前川 全部捨てました(きっぱり)。苦しいことってね、時が経つと頭の中から自然に消えていってしまうんですよ(一同爆笑)。
——お気持ちはわかりますが、そうおっしゃらずに何か。
前川 うーん、最初に松本零士さんと曽根監督に挨拶したことくらいは覚えていますけど……。あ、篠さんと布団を共にする場面があったでしょう。あの時は「触れないようにしながら、自然に見えるのはどうしたらいいか」なんて悩んで、ドキドキしましたねー。
——おおっ、いい話じゃないですか。前川さんから見た、当時の篠さんの印象は。
前川 ああ、彼女は実にサバサバした人で、仕事が終わったら「お疲れ様―!」って言って車でさっと帰ってしまう感じでしたよ。
——まさにプロフェッショナルですね。
前川 あと、彼は頑張っていましたよ、主役の山口君。現場でも一生懸命だったという印象があります。

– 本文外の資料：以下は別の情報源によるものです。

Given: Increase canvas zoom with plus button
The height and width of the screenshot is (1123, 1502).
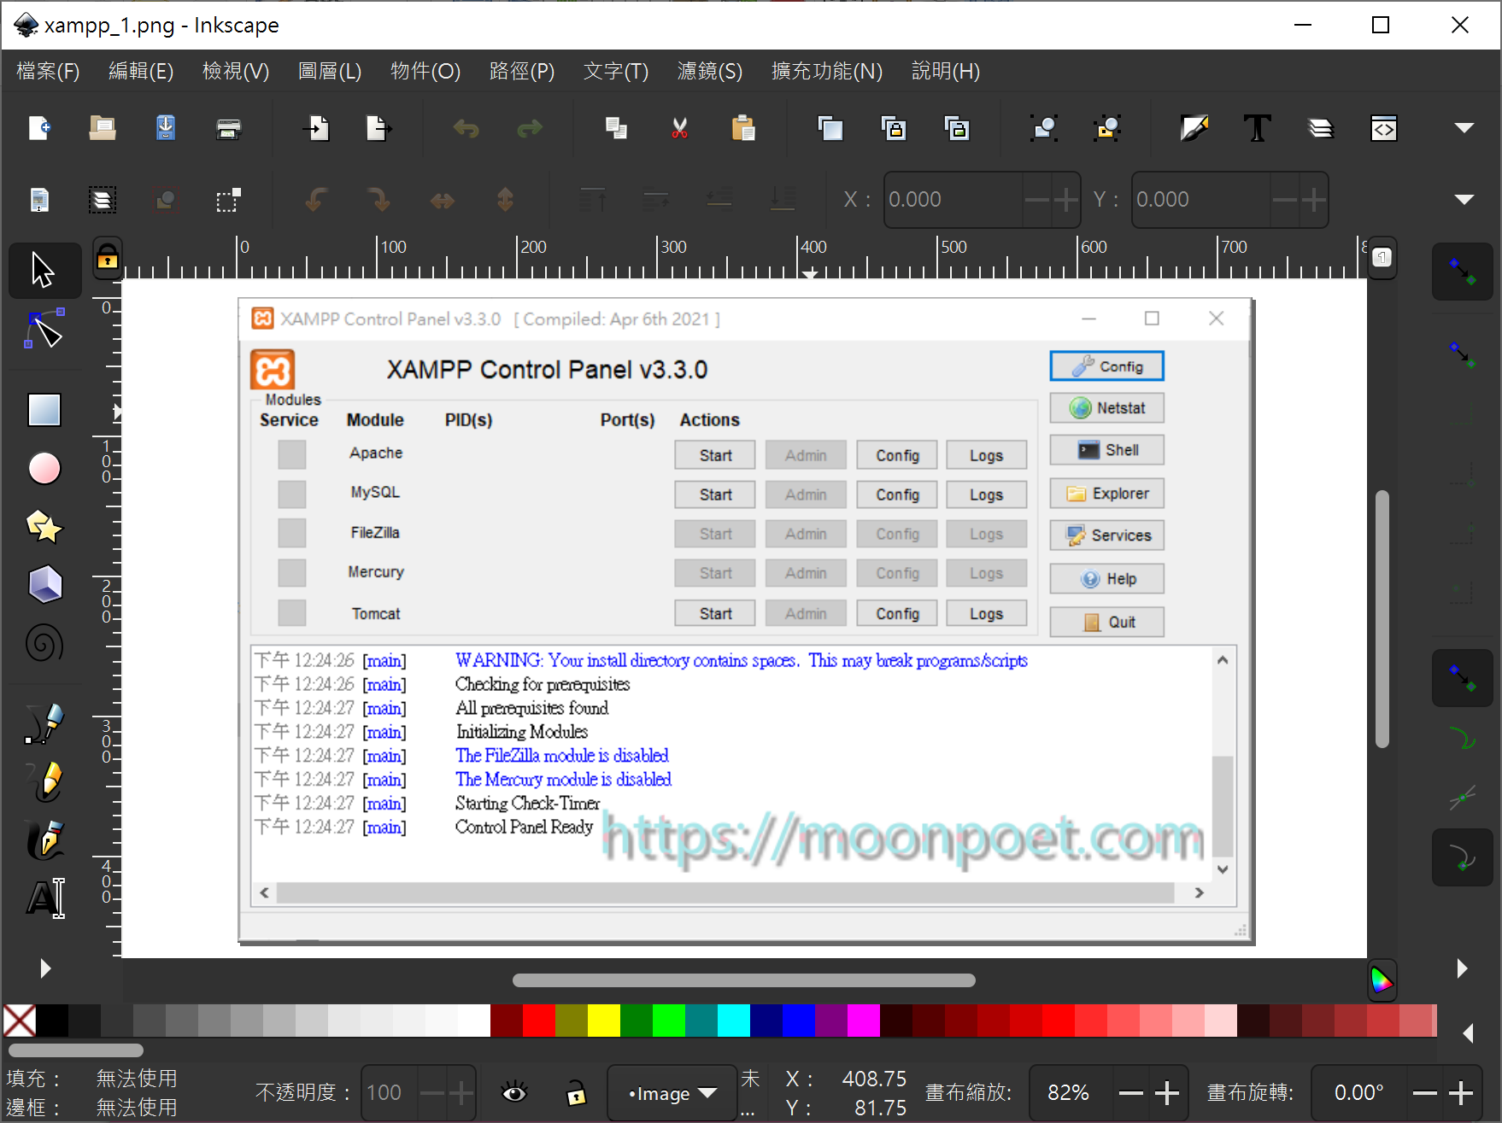Looking at the screenshot, I should (x=1167, y=1093).
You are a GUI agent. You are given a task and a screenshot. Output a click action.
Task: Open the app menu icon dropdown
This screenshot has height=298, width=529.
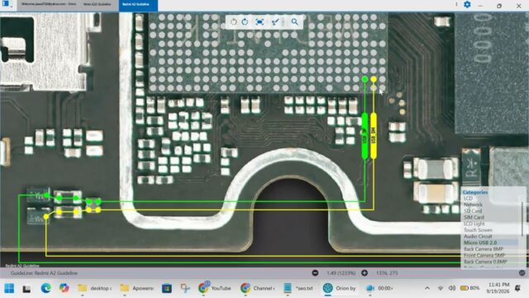pyautogui.click(x=7, y=4)
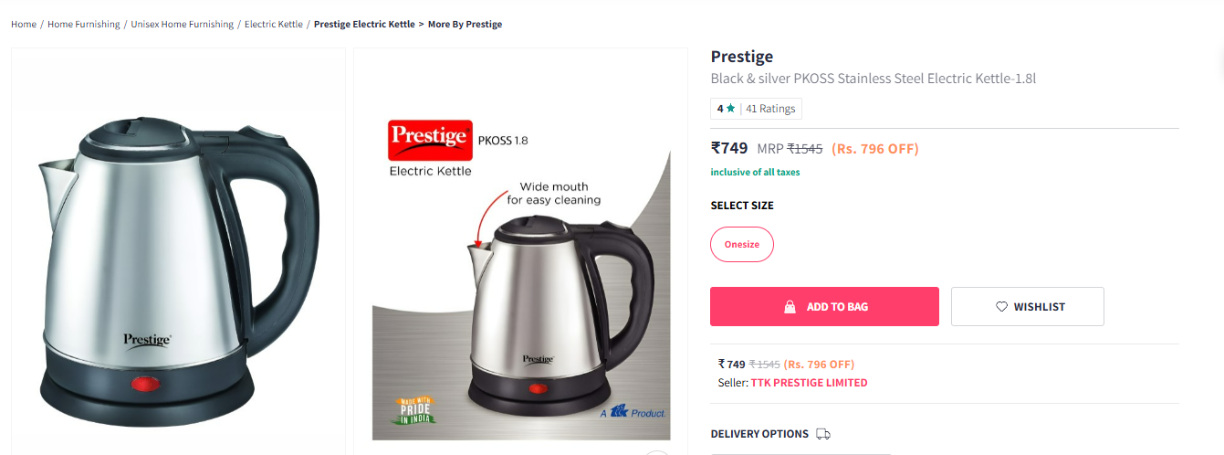Go to Home Furnishing breadcrumb
The image size is (1224, 455).
[84, 24]
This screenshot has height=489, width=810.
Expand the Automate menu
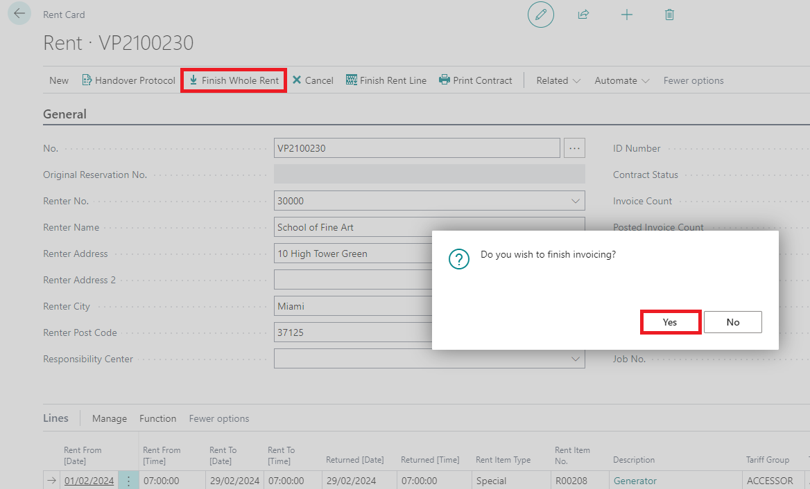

——個人的には、前川さんと山口さんが絡んだシーンで特に印象的だったのが、篠さんの大量のヌード写真を焚火で焼く場面なんですよ(と、プリントアウトしてきた場面写真を見せる)。
前川 ……ああ、焚火! あった、あった。ここはね、カンペ見ながら演じた。俺、ここは長セリフだったから、曽根監督にお願いして用意してもらったの。
——ええっ、ということはカンペを下に置いて?
前川 置き場所までは覚えてない。あの頃って、フィルムは高かったでしょう。「(スタッフがフィルムを)交換します」なんてやり取りを見ていると、何となく「失敗しちゃいけない」っていう圧力を感じるんだよね(笑)。だから、本当に申し訳ないけど、カンペを読みながら、カメラにも寄ってもらって。
——では、その後の屋台の場面なんかは……。
前川 そこでは使ってないです。カンペを使ったのは、焚火の場面だけ。
——おお、記憶が甦ってきましたね。では、他の共演者の話も。ガッツ石松さんと関根勤(出演当時は「ラビット関根」名義)さんが出ていますが、覚えていますか?
前川 あ、ガッツさんは覚えていますね。関根さん……出られていましたっけ?
——出ています。オネエキャラで、前川さんの部屋の左の突き当りの部屋に引っ越してくるんです。
前川 ええっ、それ、ちょっとだけ(の出演)でしょう?
——いえ、出演場面は結構ありますね。
前川 絡む場面があんまりなかったんじゃないかな。だから覚えていないんですよ。いや、しかし意外だなー。
——新鮮な驚きが(笑)。ガッツさんは、さすがに覚えていますよね?
前川 覚えています、ギラギラされている頃ですよねー。撮影で、ガッツさんとケンカをしたのは覚えている。
——では、松本ちえこさんは?
前川 ええっ、松本ちえこさんって、あのアイドルの? あれー? 本当に!?
——はい、もう結構です(笑)。でも、こういう話をしていると、段々映画が観たくなってきたんじゃないですか。
前川 いや、それはない(きっぱり)。自分は油の切れたロボットの様な、ぎこちない演技をやって辛いなー、とずっと思っていましたから。
——とまあ、自己採点激辛の前川さんですけれど、曽根中生監督はそう思われていない様ですよ。自伝によると、曽根監督はこう発言されているわけです。

この映画、私の映画の中でいちばん面白いんじゃないかと思うんです。というのも、あの前川清っていうのは渥美清にも匹敵すると思うんですよね。だから、あの役を寅さん級に仕立て上げてこの映画で寅さんみたいにやっていったら、かなり面白い連続ものができたと思いました。
(「曽根中生自伝 人は名のみの罪の深さよ」文遊社より)

前川 違いますよー! とんでもない! それはありがたいですけど……曽根さんの独り合点だと思いますね。